• _To do_:
Below are the entries; set down each of them exactly.

+--

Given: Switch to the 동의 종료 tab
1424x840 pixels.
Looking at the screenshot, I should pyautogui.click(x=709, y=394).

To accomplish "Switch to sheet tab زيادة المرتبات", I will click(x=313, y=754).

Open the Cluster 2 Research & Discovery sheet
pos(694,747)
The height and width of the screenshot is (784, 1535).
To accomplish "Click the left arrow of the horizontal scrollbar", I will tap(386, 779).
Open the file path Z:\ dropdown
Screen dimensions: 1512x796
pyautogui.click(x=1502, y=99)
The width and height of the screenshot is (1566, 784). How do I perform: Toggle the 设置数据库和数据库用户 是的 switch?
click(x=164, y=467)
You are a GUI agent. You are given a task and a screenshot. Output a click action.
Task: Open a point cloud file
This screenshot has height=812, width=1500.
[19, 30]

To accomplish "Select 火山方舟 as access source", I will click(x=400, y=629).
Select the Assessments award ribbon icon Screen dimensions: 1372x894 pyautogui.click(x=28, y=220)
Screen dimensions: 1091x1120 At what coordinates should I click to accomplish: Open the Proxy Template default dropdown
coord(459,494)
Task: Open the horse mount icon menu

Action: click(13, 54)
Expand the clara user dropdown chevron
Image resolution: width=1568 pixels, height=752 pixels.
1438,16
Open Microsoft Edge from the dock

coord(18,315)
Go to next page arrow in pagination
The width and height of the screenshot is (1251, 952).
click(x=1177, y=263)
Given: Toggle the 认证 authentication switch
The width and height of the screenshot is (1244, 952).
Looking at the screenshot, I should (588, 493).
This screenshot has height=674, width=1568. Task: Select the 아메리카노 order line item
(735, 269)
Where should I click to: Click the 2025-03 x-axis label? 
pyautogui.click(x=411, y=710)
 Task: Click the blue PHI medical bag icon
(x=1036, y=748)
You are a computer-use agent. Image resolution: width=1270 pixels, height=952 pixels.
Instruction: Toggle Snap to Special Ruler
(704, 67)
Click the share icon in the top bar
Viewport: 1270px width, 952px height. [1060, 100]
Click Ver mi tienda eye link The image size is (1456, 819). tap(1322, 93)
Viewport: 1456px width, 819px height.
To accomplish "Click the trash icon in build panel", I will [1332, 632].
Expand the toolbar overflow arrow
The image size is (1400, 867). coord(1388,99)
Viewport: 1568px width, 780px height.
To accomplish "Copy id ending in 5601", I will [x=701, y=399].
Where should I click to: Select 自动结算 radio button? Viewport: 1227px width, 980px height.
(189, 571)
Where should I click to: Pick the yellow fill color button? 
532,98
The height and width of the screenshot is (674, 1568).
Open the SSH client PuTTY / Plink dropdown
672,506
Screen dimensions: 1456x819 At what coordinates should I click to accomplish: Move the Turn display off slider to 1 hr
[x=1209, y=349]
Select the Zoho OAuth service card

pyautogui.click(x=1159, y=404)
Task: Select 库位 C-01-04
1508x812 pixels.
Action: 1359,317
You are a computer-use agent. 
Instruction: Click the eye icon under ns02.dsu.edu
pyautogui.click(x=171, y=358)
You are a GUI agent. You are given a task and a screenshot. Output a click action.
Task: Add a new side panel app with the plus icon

+--

• _Answer box_:
Given: Switch to the 동의 종료 tab
1424x840 pixels.
Looking at the screenshot, I should pyautogui.click(x=709, y=394).

To accomplish "Switch to sheet tab زيادة المرتبات", I will click(x=313, y=754).

Open the Cluster 2 Research & Discovery sheet
pos(694,747)
The height and width of the screenshot is (784, 1535).
To accomplish "Click the left arrow of the horizontal scrollbar", I will tap(386, 779).
Open the file path Z:\ dropdown
Screen dimensions: 1512x796
pyautogui.click(x=1502, y=99)
The width and height of the screenshot is (1566, 784). How do I perform: Toggle the 设置数据库和数据库用户 是的 switch?
click(x=164, y=467)
You are a GUI agent. You are given a task and a screenshot. Output a click action.
Task: Open a point cloud file
This screenshot has height=812, width=1500.
[19, 30]

To accomplish "Select 火山方舟 as access source", I will click(x=400, y=629).
Select the Assessments award ribbon icon Screen dimensions: 1372x894 pyautogui.click(x=28, y=220)
Screen dimensions: 1091x1120 At what coordinates should I click to accomplish: Open the Proxy Template default dropdown
coord(459,494)
Task: Open the horse mount icon menu

Action: click(13, 54)
Expand the clara user dropdown chevron
Image resolution: width=1568 pixels, height=752 pixels.
1438,16
Open Microsoft Edge from the dock

coord(18,315)
Go to next page arrow in pagination
The width and height of the screenshot is (1251, 952).
click(x=1177, y=263)
Given: Toggle the 认证 authentication switch
The width and height of the screenshot is (1244, 952).
Looking at the screenshot, I should (588, 493).
This screenshot has height=674, width=1568. Task: Select the 아메리카노 order line item
(735, 269)
Where should I click to: Click the 2025-03 x-axis label? 
pyautogui.click(x=411, y=710)
 Task: Click the blue PHI medical bag icon
(x=1036, y=748)
You are a computer-use agent. Image resolution: width=1270 pixels, height=952 pixels.
Instruction: Toggle Snap to Special Ruler
(704, 67)
Click the share icon in the top bar
Viewport: 1270px width, 952px height. [1060, 100]
Click Ver mi tienda eye link The image size is (1456, 819). tap(1322, 93)
Viewport: 1456px width, 819px height.
To accomplish "Click the trash icon in build panel", I will [1332, 632].
Expand the toolbar overflow arrow
The image size is (1400, 867). coord(1388,99)
Viewport: 1568px width, 780px height.
To accomplish "Copy id ending in 5601", I will [x=701, y=399].
Where should I click to: Select 自动结算 radio button? Viewport: 1227px width, 980px height.
(189, 571)
Where should I click to: Pick the yellow fill color button? 
532,98
The height and width of the screenshot is (674, 1568).
Open the SSH client PuTTY / Plink dropdown
672,506
Screen dimensions: 1456x819 At what coordinates should I click to accomplish: Move the Turn display off slider to 1 hr
[x=1209, y=349]
Select the Zoho OAuth service card

pyautogui.click(x=1159, y=404)
Task: Select 库位 C-01-04
1508x812 pixels.
Action: 1359,317
You are a computer-use agent. 
Instruction: Click the eye icon under ns02.dsu.edu
pyautogui.click(x=171, y=358)
You are a GUI agent. You are given a task and a screenshot. Output a click action.
Task: Add a new side panel app with the plus icon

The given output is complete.